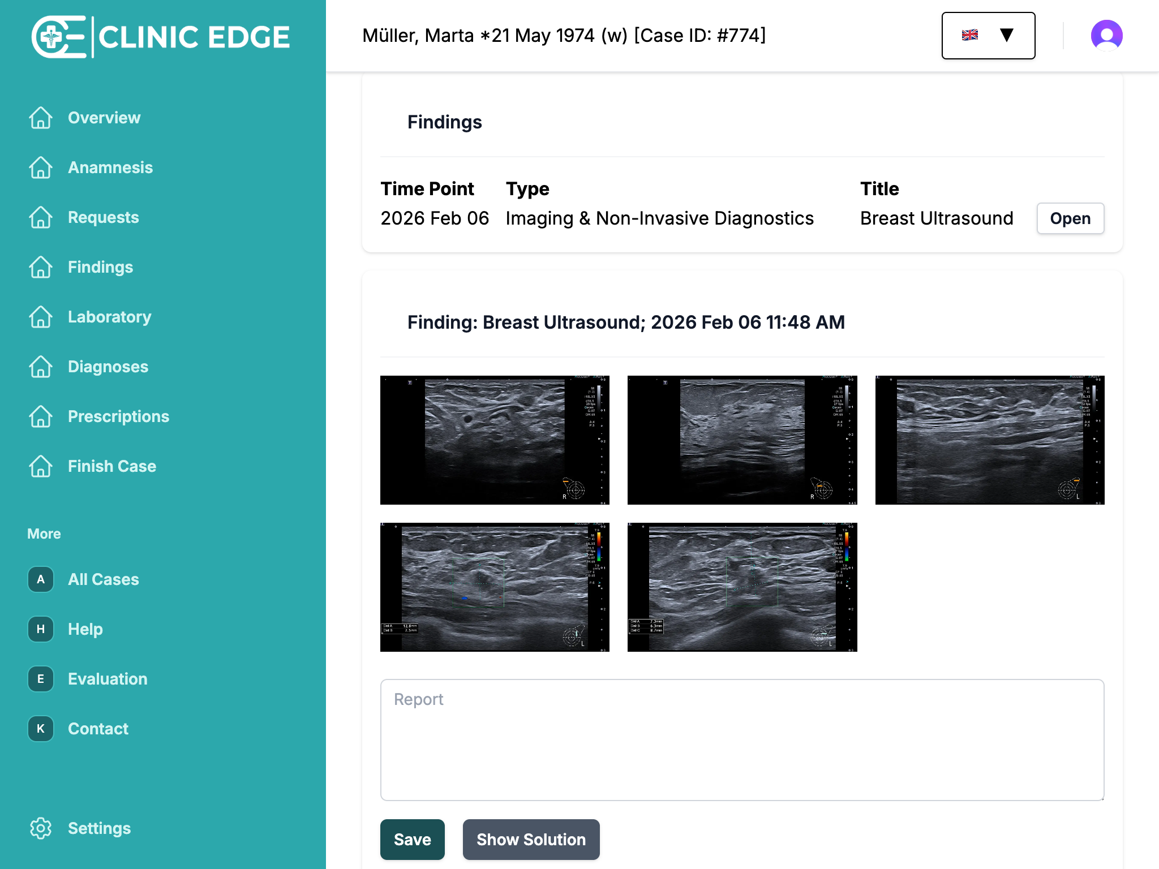The width and height of the screenshot is (1159, 869).
Task: Open the Clinic Edge logo
Action: (161, 36)
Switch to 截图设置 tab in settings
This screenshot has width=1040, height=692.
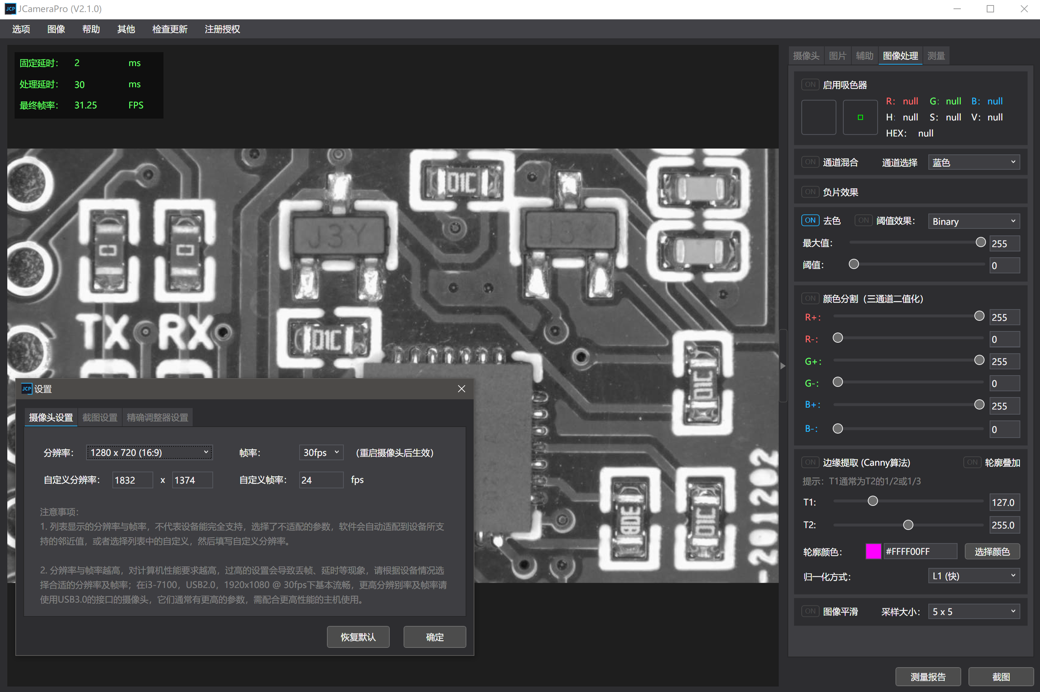100,417
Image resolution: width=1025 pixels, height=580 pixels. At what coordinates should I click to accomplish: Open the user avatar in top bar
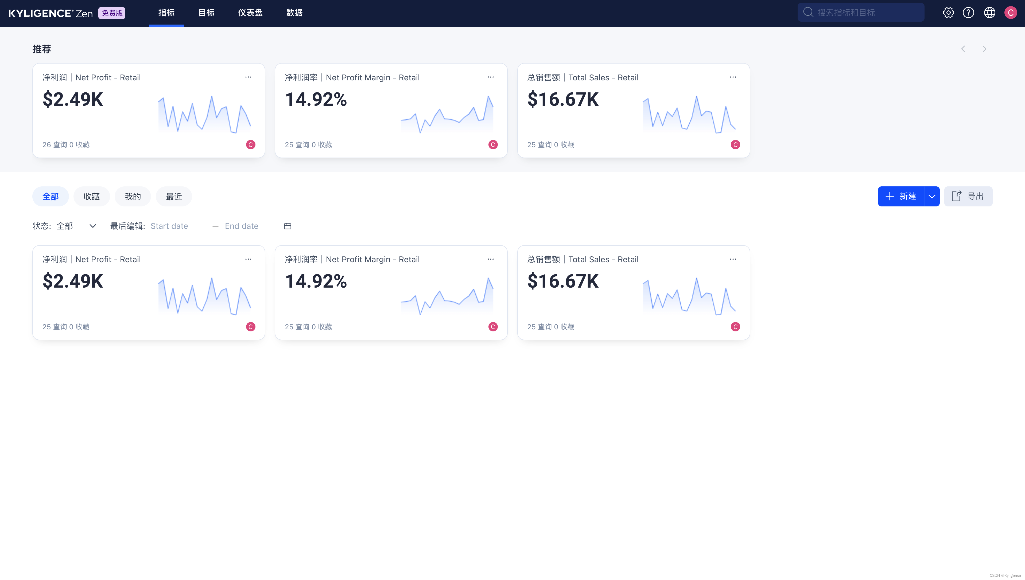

☆ ☆ ☆

**Work item:** With the pictures excluded, retype exactly the lines from the one containing "Switch to 截图设置 tab in settings" through the last line of the listing, both ends included.

**Result of the exercise:**
Switch to 截图设置 tab in settings
This screenshot has width=1040, height=692.
100,417
Image resolution: width=1025 pixels, height=580 pixels. At what coordinates should I click to accomplish: Open the user avatar in top bar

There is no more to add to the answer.